Daily Market Color

Global Bond Selloff Resumes Amid Inflationary Outlook

Bond prices around the world gapped lower for the second consecutive day following the conclusion of the US presidential election.  After recording the largest one-day increase in rates since July 2013 yesterday (+20bps), the yield on 10-year Treasury notes continued to move higher, rising more than 8bps to just above 2.13% today.  The 30-year Treasury yield also jumped by more than 9bps today, touching higher than 2.94% after notching a rate jump on Wednesday that had not been seen in more than four decades.  Overall, yield curves worldwide continue to see rates rise and the curves steepen as fixed income markets speculate on higher inflation resulting from additional US fiscal stimulus plans under Donald Trump.  The spread on 2- vs. 30-year U.K. gilt yields touched its highest mark since Brexit (180bps) while the spread on similar term German bund yields widened to 154 basis points, its largest differential since March.      

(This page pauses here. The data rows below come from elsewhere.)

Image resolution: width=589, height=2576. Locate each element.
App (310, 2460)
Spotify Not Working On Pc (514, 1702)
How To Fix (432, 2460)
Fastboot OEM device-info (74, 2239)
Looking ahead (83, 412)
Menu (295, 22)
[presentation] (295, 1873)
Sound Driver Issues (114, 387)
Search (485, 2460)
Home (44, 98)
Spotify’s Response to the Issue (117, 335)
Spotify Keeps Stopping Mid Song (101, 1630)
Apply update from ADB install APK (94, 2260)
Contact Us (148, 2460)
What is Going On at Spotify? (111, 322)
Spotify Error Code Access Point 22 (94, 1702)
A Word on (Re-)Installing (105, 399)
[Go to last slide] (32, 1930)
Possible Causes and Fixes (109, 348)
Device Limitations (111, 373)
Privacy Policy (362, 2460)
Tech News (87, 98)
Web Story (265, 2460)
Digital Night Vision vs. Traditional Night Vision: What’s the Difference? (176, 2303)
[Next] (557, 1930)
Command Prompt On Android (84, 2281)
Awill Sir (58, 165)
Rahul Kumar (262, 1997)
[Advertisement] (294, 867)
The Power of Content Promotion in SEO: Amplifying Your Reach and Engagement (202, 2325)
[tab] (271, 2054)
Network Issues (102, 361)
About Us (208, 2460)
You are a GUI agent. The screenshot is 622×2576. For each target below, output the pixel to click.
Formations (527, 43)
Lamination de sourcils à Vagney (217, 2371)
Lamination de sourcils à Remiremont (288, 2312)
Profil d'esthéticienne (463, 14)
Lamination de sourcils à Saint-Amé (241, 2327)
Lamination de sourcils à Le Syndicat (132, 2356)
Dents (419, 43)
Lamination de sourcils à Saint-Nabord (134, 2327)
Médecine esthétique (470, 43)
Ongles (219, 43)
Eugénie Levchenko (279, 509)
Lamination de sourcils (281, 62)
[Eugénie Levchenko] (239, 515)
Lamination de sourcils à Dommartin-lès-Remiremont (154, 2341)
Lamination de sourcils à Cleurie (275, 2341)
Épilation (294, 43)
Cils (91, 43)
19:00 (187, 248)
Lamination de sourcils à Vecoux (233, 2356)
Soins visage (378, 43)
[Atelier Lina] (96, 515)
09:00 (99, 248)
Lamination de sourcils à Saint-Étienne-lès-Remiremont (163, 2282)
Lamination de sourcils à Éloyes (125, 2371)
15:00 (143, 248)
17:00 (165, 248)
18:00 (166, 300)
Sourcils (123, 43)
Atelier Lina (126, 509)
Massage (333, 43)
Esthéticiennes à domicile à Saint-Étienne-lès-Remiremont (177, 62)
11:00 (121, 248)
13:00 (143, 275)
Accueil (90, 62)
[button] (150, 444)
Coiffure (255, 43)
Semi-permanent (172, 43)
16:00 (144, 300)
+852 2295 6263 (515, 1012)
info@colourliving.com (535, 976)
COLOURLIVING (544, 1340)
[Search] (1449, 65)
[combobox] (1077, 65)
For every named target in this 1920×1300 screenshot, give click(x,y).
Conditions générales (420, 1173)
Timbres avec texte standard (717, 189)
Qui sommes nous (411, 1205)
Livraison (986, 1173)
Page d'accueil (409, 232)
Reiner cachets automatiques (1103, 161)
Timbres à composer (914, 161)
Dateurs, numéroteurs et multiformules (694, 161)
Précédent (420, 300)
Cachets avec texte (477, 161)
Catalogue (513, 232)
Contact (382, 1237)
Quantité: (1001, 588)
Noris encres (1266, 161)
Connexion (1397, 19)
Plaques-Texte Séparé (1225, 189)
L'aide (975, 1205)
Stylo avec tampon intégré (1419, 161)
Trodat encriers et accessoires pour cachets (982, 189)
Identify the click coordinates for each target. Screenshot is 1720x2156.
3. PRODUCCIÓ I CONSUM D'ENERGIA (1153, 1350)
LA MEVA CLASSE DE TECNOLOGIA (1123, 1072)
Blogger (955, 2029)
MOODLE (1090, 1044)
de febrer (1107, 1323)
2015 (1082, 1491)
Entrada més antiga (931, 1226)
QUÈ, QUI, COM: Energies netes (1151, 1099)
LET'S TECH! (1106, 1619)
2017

The Dow Jones Industrial Average continued its impressive move higher post-election, rising over 200 points to another record high.  Once again, bank and pharmaceutical stocks generated the largest gains on the day as investors envisioned a potential regulatory reduction in the upcoming Trump term helping those two industries most dramatically.  Financial shares have now gained more than 10% on the week, reaching levels last seen back before the onset of the financial crisis.  Industrial shares similarly rose today on the expectation of the increased infrastructure spending mentioned by Trump during many of his campaign and post-election speeches.  Industrial metal futures correspondingly jumped with the prospect of a boost in construction.  Copper prices recorded the largest two-gain since October 2011.     

Aside from the election buzz, economic data released today displayed a drop in weekly filings for unemployment.  The number of initial jobless claims for week-end November 5th was reported at a seasonally adjusted 254,000, below median forecasts of 260,000 and lowering the four-week average to 259,750.  The sub-300,000 reading for the 88th straight week is consistent with the lowest levels the US has seen over the past forty years.  The continued strength in the jobs market adds further evidence to support a December rate hike by the Fed which currently carries a probability of over 75%.      

Major U.S. stock markets were mixed at the close, with the DJIA finishing up 1.15%, S&P 500 just above even, and Nasdaq down 0.75% as tech stocks tumbled.  Treasury yields/swap rates rose 3-11 bps across the curve in a continued bear steepening pattern.  The International Energy Agency released a report today highlighting increased production from OPEC members, resulting in WTI crude prices falling 1.8% to $44.45/barrel and Brent crude trimming 1.45% to $45.70/barrel.

Have a great (long) weekend. The U.S. bond market is closed tomorrow for Veteran’s Day.